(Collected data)
§

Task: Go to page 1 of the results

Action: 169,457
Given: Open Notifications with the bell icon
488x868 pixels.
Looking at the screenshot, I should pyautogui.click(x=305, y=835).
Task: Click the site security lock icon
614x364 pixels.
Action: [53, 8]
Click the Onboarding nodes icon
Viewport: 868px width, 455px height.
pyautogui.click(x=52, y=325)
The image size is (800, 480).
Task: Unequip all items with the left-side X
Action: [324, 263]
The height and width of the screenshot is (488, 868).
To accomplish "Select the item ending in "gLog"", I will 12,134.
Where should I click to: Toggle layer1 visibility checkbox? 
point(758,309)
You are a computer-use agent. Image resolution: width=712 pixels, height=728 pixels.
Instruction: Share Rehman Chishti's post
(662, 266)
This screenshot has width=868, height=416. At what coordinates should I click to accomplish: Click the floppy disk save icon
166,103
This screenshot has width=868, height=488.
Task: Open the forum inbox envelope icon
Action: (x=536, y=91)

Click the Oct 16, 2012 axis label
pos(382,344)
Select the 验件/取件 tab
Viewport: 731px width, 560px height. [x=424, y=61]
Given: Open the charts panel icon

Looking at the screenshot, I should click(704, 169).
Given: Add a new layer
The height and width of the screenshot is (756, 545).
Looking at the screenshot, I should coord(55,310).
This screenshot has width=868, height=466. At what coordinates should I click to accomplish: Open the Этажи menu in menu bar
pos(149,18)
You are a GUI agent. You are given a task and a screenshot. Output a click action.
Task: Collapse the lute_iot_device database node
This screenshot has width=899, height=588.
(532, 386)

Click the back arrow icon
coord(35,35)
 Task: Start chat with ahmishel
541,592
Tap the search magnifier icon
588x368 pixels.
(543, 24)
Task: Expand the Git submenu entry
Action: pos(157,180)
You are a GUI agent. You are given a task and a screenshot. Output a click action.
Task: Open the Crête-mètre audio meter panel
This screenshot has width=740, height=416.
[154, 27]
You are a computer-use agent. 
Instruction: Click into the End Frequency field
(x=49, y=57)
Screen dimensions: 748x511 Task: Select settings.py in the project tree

§

Directions for this task:
Search the records for the string "computer" and report each line that has it.

Task output:
You are a computer-use agent. Image resolution: width=712 pixels, height=728 pixels.
You are a computer-use agent. 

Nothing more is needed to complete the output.